• [WHAT THE EXERCISE ASKS]: Write out the lines word for word, from the line that contains "Image resolution: width=1024, height=1345." through the line that contains "Next image (912, 900)", and reproduce no other items.

• [STORED RECORDS]:
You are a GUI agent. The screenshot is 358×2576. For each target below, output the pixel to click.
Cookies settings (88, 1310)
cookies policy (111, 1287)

...

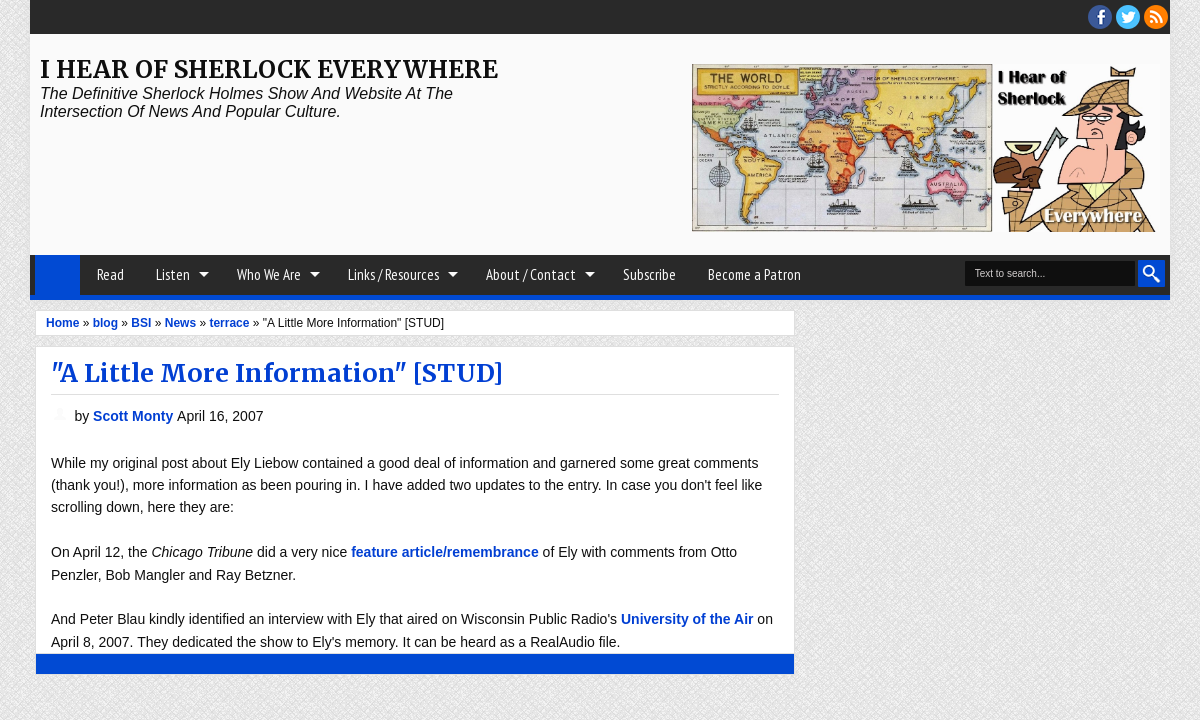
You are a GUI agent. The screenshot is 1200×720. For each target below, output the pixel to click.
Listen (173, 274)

...

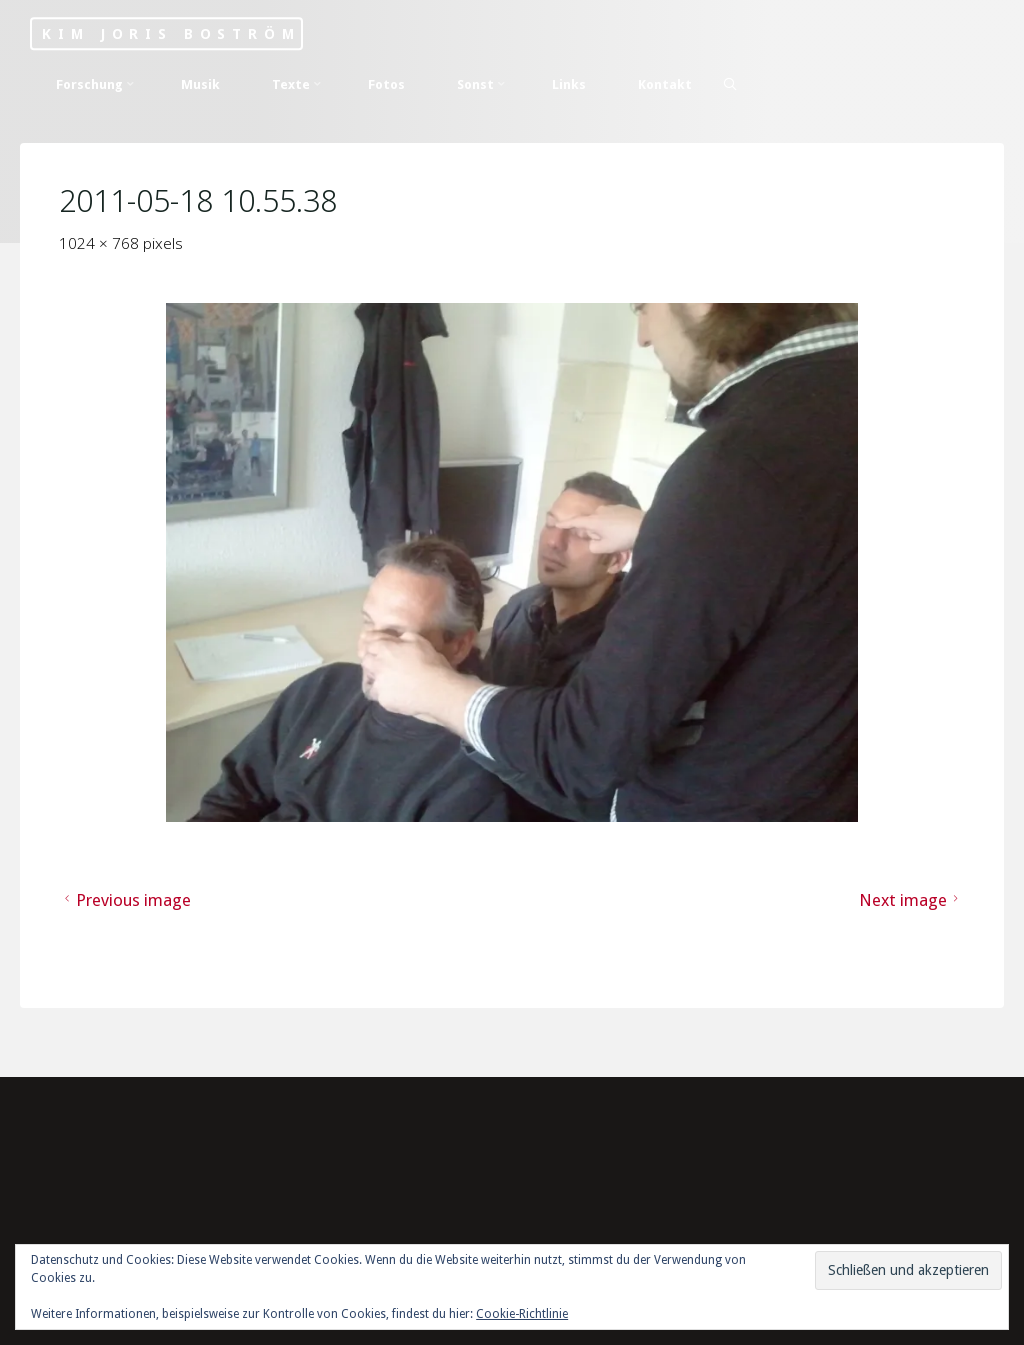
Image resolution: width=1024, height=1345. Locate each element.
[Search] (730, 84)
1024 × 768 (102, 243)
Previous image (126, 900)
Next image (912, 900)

• [SOLUTION TO THE PROBLEM]:
Image resolution: width=1024, height=1345. Locate each element.
[Search] (730, 84)
1024 × 768 (102, 243)
Previous image (126, 900)
Next image (912, 900)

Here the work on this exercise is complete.